Prompt:
How many lines in the rows below contain the string "word"? Case counts, and the reply should be the number alone.

Input for this task:
*****

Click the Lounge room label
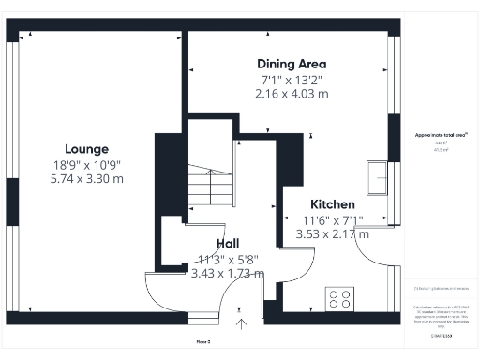tap(86, 148)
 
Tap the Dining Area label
tap(292, 64)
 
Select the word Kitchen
tap(332, 204)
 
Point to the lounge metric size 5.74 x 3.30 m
tap(86, 178)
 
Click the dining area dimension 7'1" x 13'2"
tap(292, 79)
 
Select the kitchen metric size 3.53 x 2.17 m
tap(332, 234)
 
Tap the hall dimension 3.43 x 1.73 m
tap(227, 274)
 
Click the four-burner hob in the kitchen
tap(341, 299)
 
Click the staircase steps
tap(208, 187)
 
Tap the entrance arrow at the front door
tap(241, 324)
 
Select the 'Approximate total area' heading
tap(441, 135)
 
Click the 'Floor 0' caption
tap(202, 341)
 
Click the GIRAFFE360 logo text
tap(441, 335)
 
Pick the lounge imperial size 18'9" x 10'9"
tap(86, 163)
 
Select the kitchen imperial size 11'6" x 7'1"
tap(332, 220)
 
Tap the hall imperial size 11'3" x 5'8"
tap(227, 259)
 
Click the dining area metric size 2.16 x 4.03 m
tap(292, 94)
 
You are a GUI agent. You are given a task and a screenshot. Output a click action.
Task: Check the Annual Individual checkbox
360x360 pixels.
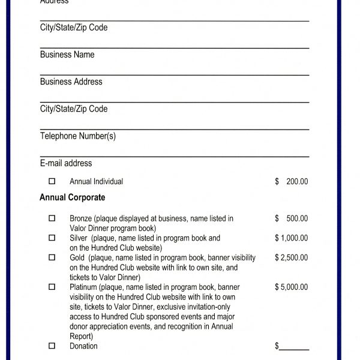tap(52, 181)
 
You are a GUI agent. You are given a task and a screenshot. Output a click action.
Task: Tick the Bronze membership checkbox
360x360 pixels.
tap(52, 218)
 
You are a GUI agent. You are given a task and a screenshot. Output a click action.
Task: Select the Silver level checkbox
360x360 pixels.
tap(52, 238)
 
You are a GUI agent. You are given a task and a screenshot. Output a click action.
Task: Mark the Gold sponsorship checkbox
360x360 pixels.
tap(52, 257)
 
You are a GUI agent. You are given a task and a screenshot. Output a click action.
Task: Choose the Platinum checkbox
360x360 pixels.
tap(52, 287)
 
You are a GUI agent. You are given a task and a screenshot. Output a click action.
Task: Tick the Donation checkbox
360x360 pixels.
tap(52, 346)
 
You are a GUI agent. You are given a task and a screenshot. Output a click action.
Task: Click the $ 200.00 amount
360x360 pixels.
tap(292, 181)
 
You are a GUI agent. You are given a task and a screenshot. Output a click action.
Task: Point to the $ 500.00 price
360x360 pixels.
tap(292, 218)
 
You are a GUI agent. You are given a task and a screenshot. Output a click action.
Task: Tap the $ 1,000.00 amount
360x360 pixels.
tap(292, 238)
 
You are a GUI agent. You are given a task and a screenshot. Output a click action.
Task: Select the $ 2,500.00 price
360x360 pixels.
tap(292, 257)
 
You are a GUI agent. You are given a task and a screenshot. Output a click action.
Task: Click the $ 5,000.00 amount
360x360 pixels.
tap(292, 287)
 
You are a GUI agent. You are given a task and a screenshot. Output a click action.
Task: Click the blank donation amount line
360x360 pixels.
tap(294, 347)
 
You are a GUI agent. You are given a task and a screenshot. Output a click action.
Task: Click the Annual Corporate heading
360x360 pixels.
tap(72, 197)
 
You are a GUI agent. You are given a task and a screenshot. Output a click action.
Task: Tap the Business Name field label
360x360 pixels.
tap(67, 55)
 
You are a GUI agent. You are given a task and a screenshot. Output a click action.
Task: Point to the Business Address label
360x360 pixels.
tap(71, 82)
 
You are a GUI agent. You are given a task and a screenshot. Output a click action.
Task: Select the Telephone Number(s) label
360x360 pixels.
tap(78, 136)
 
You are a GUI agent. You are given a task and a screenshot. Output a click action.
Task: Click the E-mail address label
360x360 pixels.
tap(66, 163)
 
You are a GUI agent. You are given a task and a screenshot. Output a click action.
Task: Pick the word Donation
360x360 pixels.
tap(83, 346)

*****

Exercise result:
2